What’s in a name?
In 1215, a document called the Magna Carta (or “Great Charter” for those not fluent in Latin) required King John of England to give the free people of his kingdom certain rights such as allowing appeal to unlawful imprisonment. As “riveting” as this sounds (quotations added for sarcastic effect), the games of the same name have absolutely nothing to do with habeas corpus (in the game industry, “due process” is more of a QA thing I guess).
[image1]In 2005, Magna Carta: Tears of Blood came to North America and garnered mediocre reviews and a very small audience. It had problems aplenty, both technical and artistic. The combat was awkward and overly complicated, the camera flat-out sucked, and the story took hours to get, well, nowhere. Most of these problems have been alleviated, if not solved altogether, in Magna Carta 2.
Magna Carta 2 has about as much to do with the previous game in the series as the that game did with the actual Magna Carta (which is pretty much just the name, for those of you keeping score). The art style, the combat, the story - these are all head and shoulders above its predecessor. It has its flaws, but this is still a great game.
The story is pretty standard and most of the usual JRPG set pieces are here: Amnesiac protagonist? Check. Dethroned/wayfaring princess from a kingdom that needs saving? Check. Wise-cracking sidekicks? Check. Evil empire? Check. Obnoxious girl with bunny, elf, or cat ears? Check. Entire party being connected to each other as well as said empire by very contrived means? Check, check, and check.
While none of this is new to the genre, it’s the way MC2 presents itself that makes it so good. The characters are all interesting and you’ll quickly get attached to them. The overall plot is nothing to scream about, but it's the interactions between the characters that really kept me coming back. It doesn’t get going until about hour ten or so, but once it gets going, odds are you’ll lose sleep playing.
[image2]One bad thing about the game, however, is the names. Characters and most locations have perfectly fine monikers, but there are still places like “Naveblue Marsh” and items called “Hotty Hot”. This kind of blasphemous naming might have flown back in the 8-bit era, but today it’s just sad. These ridiculous names only come occur half of the time, so it’s never too much, but it is silly - though given the title, it’s to be expected.
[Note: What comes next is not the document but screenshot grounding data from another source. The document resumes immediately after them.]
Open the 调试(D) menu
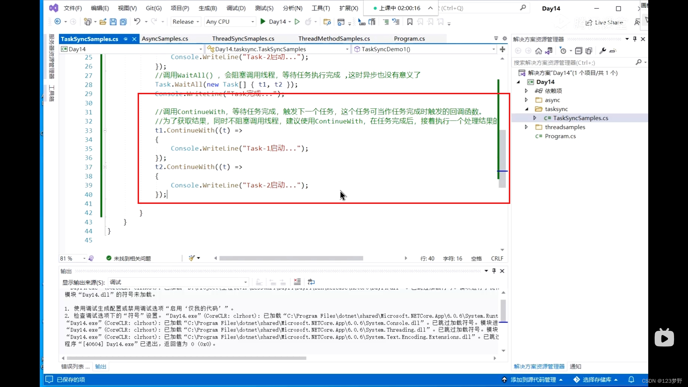The height and width of the screenshot is (387, 688). (236, 8)
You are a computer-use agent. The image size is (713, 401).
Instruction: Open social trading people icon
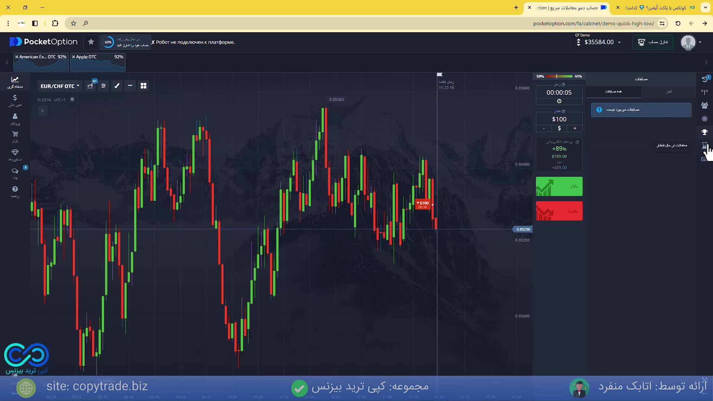coord(704,105)
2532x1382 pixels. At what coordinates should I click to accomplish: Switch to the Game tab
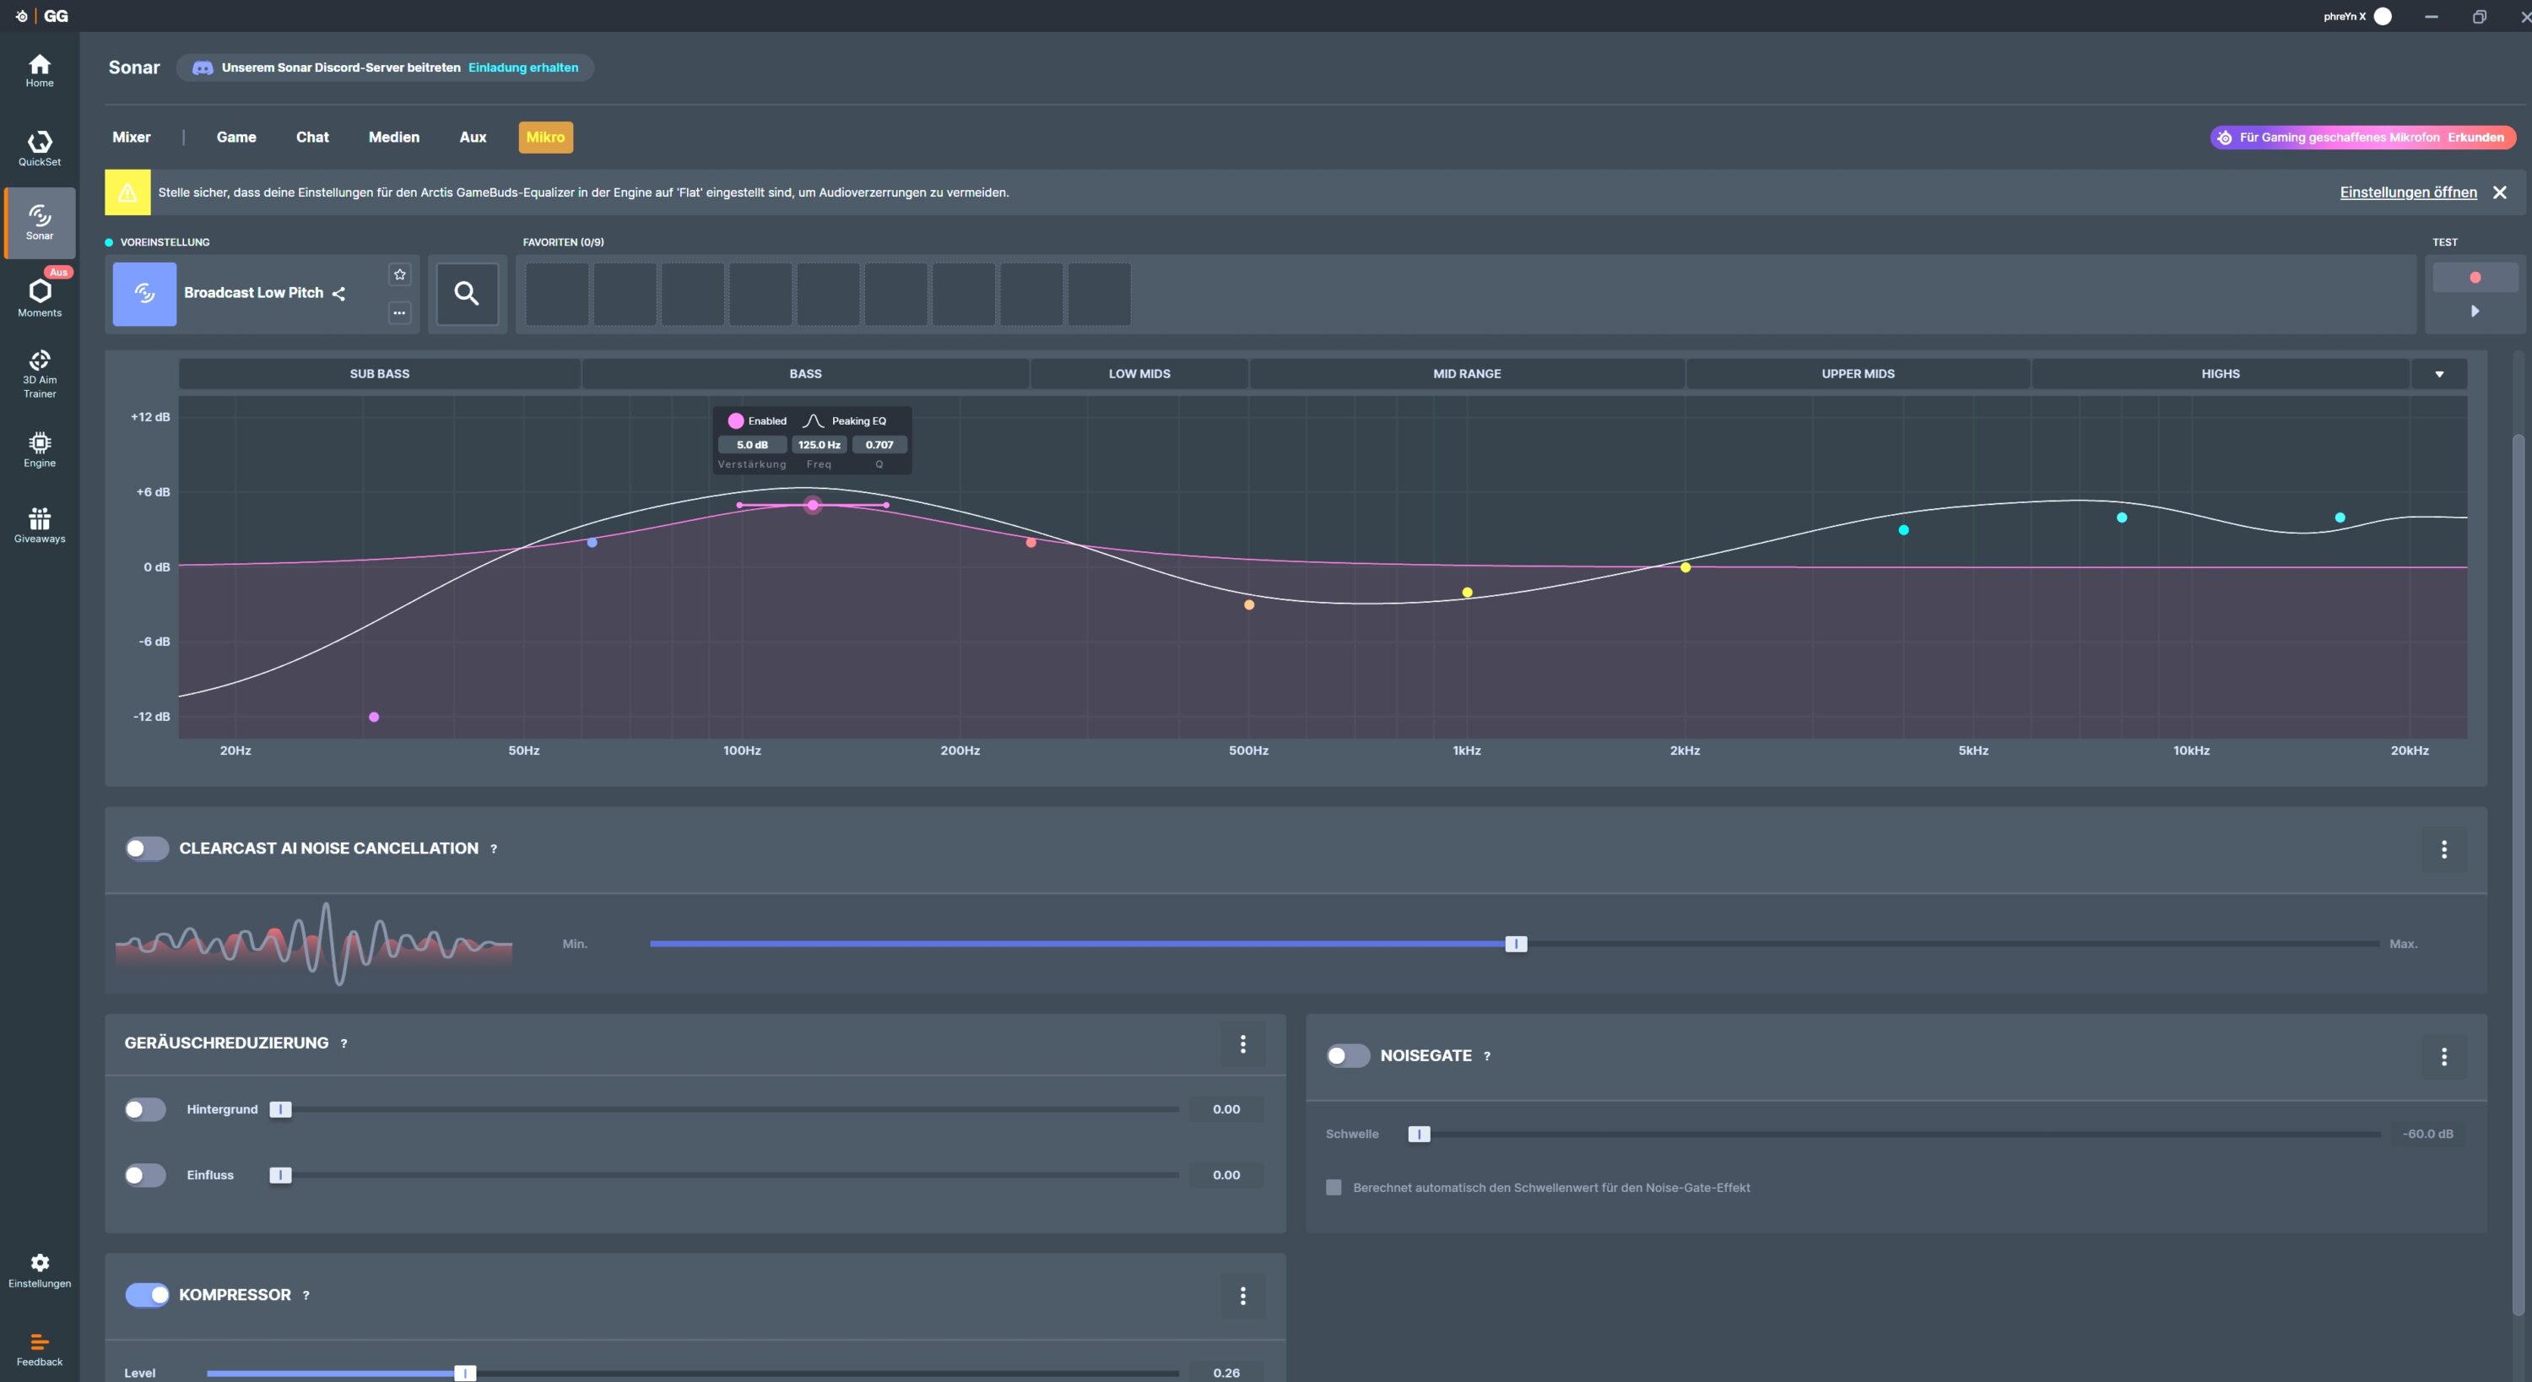click(236, 138)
The art style is drastically toned down from the last game. In Tears of Blood the only way to determine gender was breast size. Small boobies? Dude. Giant, back-breaking mams? Woman. The cast is still mostly malnourished androgenes, but the dudes look like dudes and the women look like women. MC2 is developed using the Unreal Engine which sounds great on paper, but really it just means everything looks like crap for the first few minutes and eventually (but not always) sorts itself out and looks great (see also: Mass Effect).
The combat is action-based and is like a cross between any Tales game and Final Fantasy XII. As you perform combos and special attacks, your stamina depletes. When this happens, you can link combos by switching characters, and doing so fully recharges both characters’ stamina, but the tutorial for this makes it out to be way more complicated than it actually is.
In fact, all the tutorials make simple things like equipping new weapons and armor out to be as complicated as heart surgery. You’ll be getting tutorials well into the seventh hour of gameplay and there’s no way to skip them, so pray your power doesn’t go out during one of the more lengthy ones.
[image3]Once you get past the tutorials, the combat is addicting. The A.I. for your party isn’t the most intuitive, but in combat, they’re about as good as you can expect (healers heal, attacker attack, etc.). Just be sure they have a clear path to wherever you’re going. More than a few times, I made it halfway through a field to find out someone had been caught behind by a fence or small rock and was running in place like a jackass. This is easily fixed, but this shouldn't happen in the first place.
Each character has two distinct styles of fighting with equipment to match. The melee fighters have a choice of either a balance of attack and defense or sacrificing defense for higher attack. The more powerful attacks aren’t any slower and don’t have any drawbacks other than the lack of defense, so it kind of comes down to what you think looks cooler. It’s slightly more complicated with your healers. You can sacrifice all their attack power for either healing or attack spells. It’s a fairly well-rounded system that can be either ignored by the less ambitious players or well-utilized by gaming go-getters.
One of the major drawbacks is the repetition. You basically go on the same fetch quest in the same damn field about 50 million-billion times with very few alterations. Most of your experience will come from finishing these quests, but other than extra money and experience, there isn’t much that you can’t find or eventually buy, so you can skip the quests and grind if you want.
Monsters are almost always the same level as the highest level character in your party, so you can skip both quests and grinding if you just want to get to the story. If so, you may want to invest in the DLC, which not only gives you three Achievements for watching totally irrelevant cut-scenes, but also gives you ridiculously overpowered weapons for your entire party. The weapons from the DLC are stronger than anything you’ll find in the game and you have access to them straight away.
Despite its flaws, there’s nothing Magna Carta 2 does bad enough to keep me from playing. If you want to see what a JRPG from the olden days would be like if you gave it a modern overhaul, MC2 will form your responsum.